WHAT TO WORK ON
- A) In the Micrurus alleni extract, which region is the snake native to?
- B) Rewrite the Micrurus alleni extract from "Micrurus alleni, also" to "to Central America.", changing "Central America" to "Middle America".
- C) Continue the Micrurus alleni extract from its last sentence.

DOCUMENT EXTRACT
Content starts
Scientific classification
- Kingdom: Animalia
- Phylum: Chordata
- Class: Reptilia
- Order: Squamata
- Suborder: Serpentes
- Family: Elapidae
- Genus: Micrurus
- Species: M. alleni
- Binomial name: Micrurus alleni Schmidt, 1936
- Synonyms: Micrurus nigrocinctus alleni Schmidt, 1936; Micrurus nigrocinctus yatesi Dunn, 1942; Micrurus yatesi Dunn, 1942; Micrurus alleni yatesi Dunn, 1942; Micrurus alleni richardi Taylor, 1951;

= Micrurus alleni =

- Genus: Micrurus
- Species: alleni
- Authority: Schmidt, 1936
- Conservation status: LC
- Synonyms: Micrurus nigrocinctus alleni , Schmidt, 1936, Micrurus nigrocinctus yatesi , Dunn, 1942, Micrurus yatesi , Dunn, 1942, Micrurus alleni yatesi , Dunn, 1942, Micrurus alleni richardi , Taylor, 1951

Species of snake

Micrurus alleni, also known commonly as Allen's coral snake, the arrow-headed coral snake, and coral cabeza flecha in local Spanish, is a species of venomous snake in the family Elapidae. The species is native to Central America.
Content ends
COLLECTED MATERIAL
Content starts
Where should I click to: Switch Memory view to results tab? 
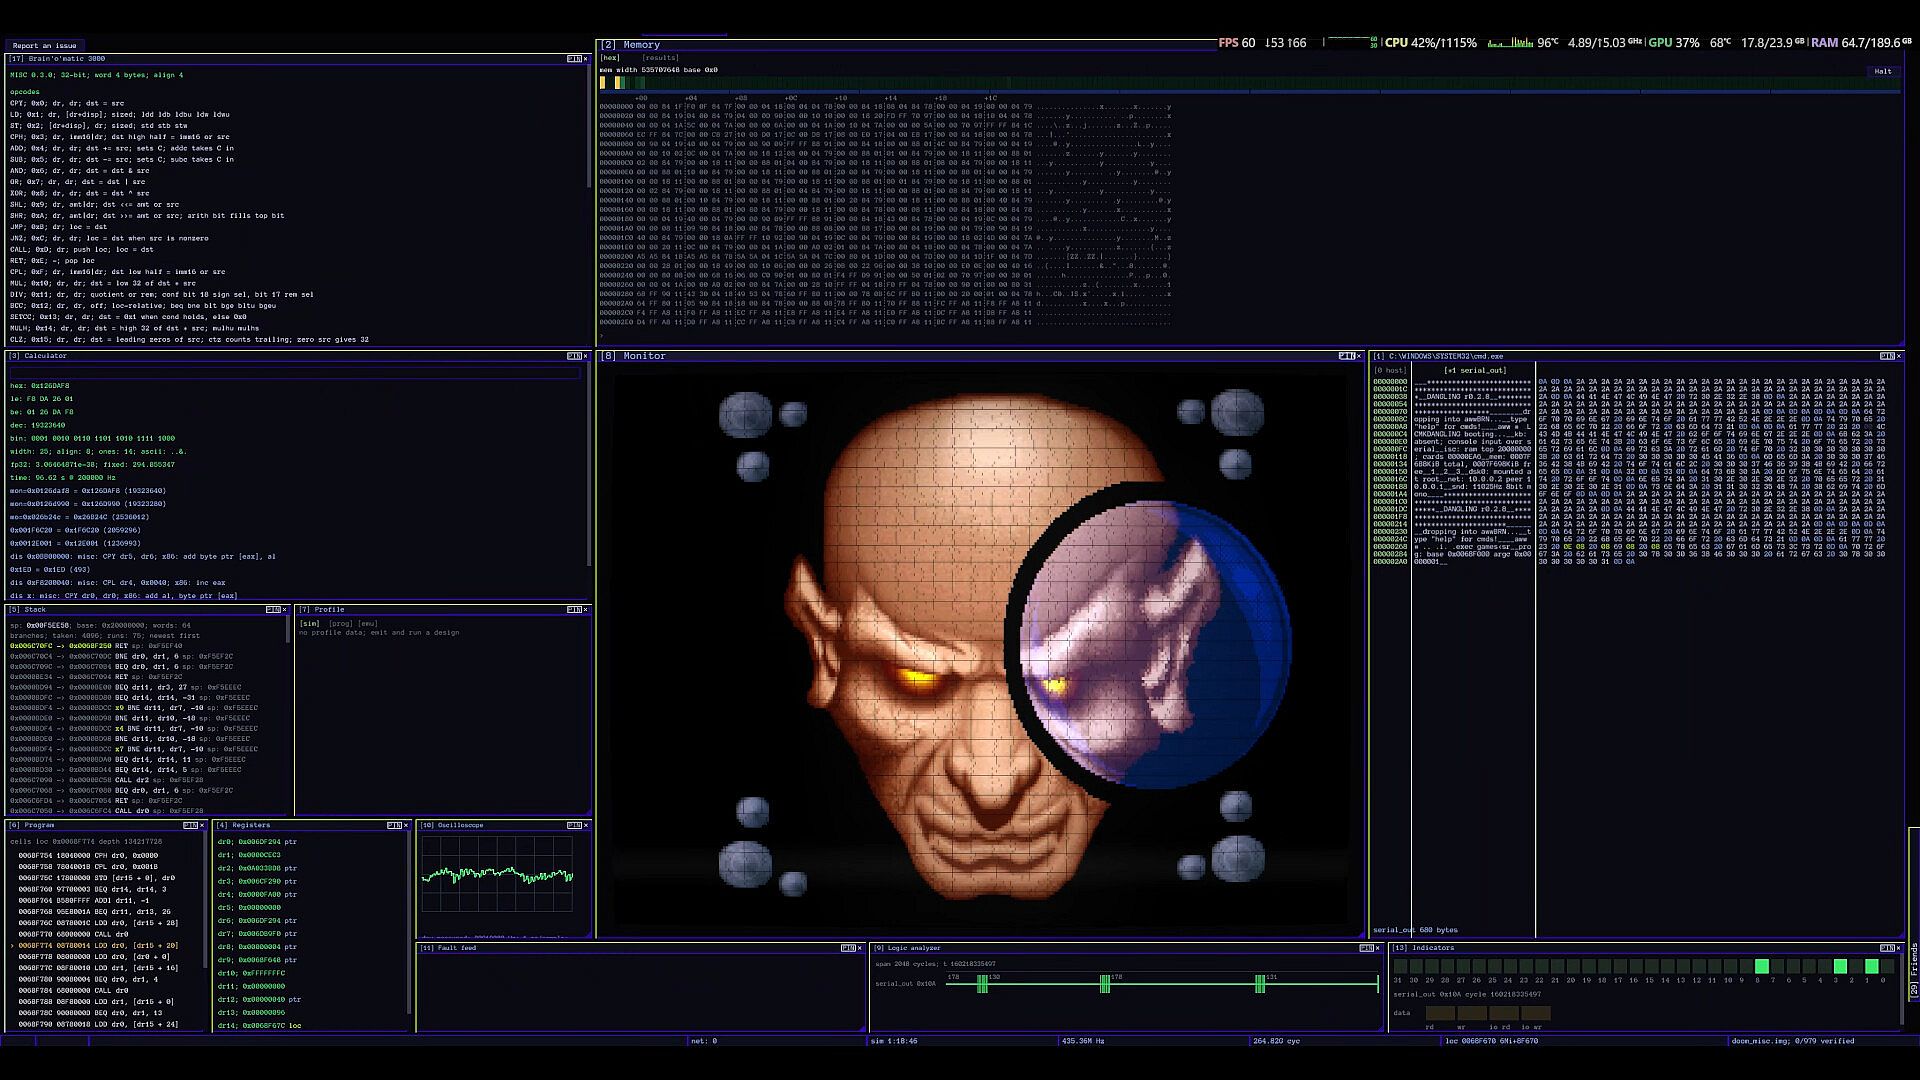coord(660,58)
Content ends
EXPECTED OUTPUTS
- A) Central America.

- B)
Micrurus alleni, also known commonly as Allen's coral snake, the arrow-headed coral snake, and coral cabeza flecha in local Spanish, is a species of venomous snake in the family Elapidae. The species is native to Middle America.

- C)
==Etymology==
The specific name, alleni, is in honor of American herpetologist Morrow J. Allen who collected the holotype.

==Geographic distribution==
Micrurus alleni is found in Costa Rica, Honduras, Nicaragua, and Panama.

==Habitat==
The preferred natural habitat of Micrurus alleni is forest, at elevations from sea level to 1,620 m.

==Diet==
Micrurus alleni preys on the marbled swamp eel (Synbranchus marmoratus), caecilians, lizards, and snakes.

==Reproduction==
Micrurus alleni is oviparous.

==Venom==
Micrurus alleni possesses a powerful venom. When "milked" in a laboratory, the average venom yield was only 3 mg (dry weight). However, the estimated lethal dose for an adult human is only 3–5 mg.